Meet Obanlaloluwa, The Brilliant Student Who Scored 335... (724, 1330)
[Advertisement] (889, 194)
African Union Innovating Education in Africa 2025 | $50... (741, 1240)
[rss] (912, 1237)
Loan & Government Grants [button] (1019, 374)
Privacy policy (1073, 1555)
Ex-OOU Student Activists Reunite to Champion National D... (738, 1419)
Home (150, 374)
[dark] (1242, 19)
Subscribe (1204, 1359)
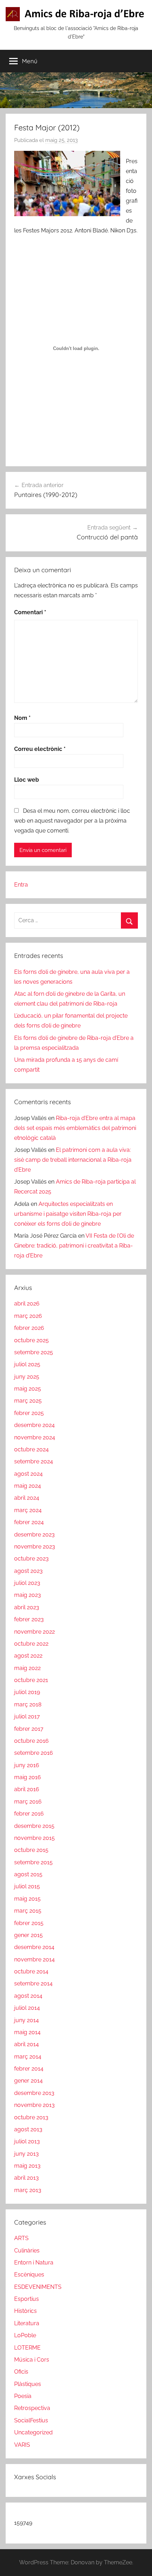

■ EXERCISE: Pictures are to be left out. Everything else in the records must be written out exactly.

■ WRITTEN SOLUTION:
Meet Obanlaloluwa, The Brilliant Student Who Scored 335... (724, 1330)
[Advertisement] (889, 194)
African Union Innovating Education in Africa 2025 | $50... (741, 1240)
[rss] (912, 1237)
Loan & Government Grants [button] (1019, 374)
Privacy policy (1073, 1555)
Ex-OOU Student Activists Reunite to Champion National D... (738, 1419)
Home (150, 374)
[dark] (1242, 19)
Subscribe (1204, 1359)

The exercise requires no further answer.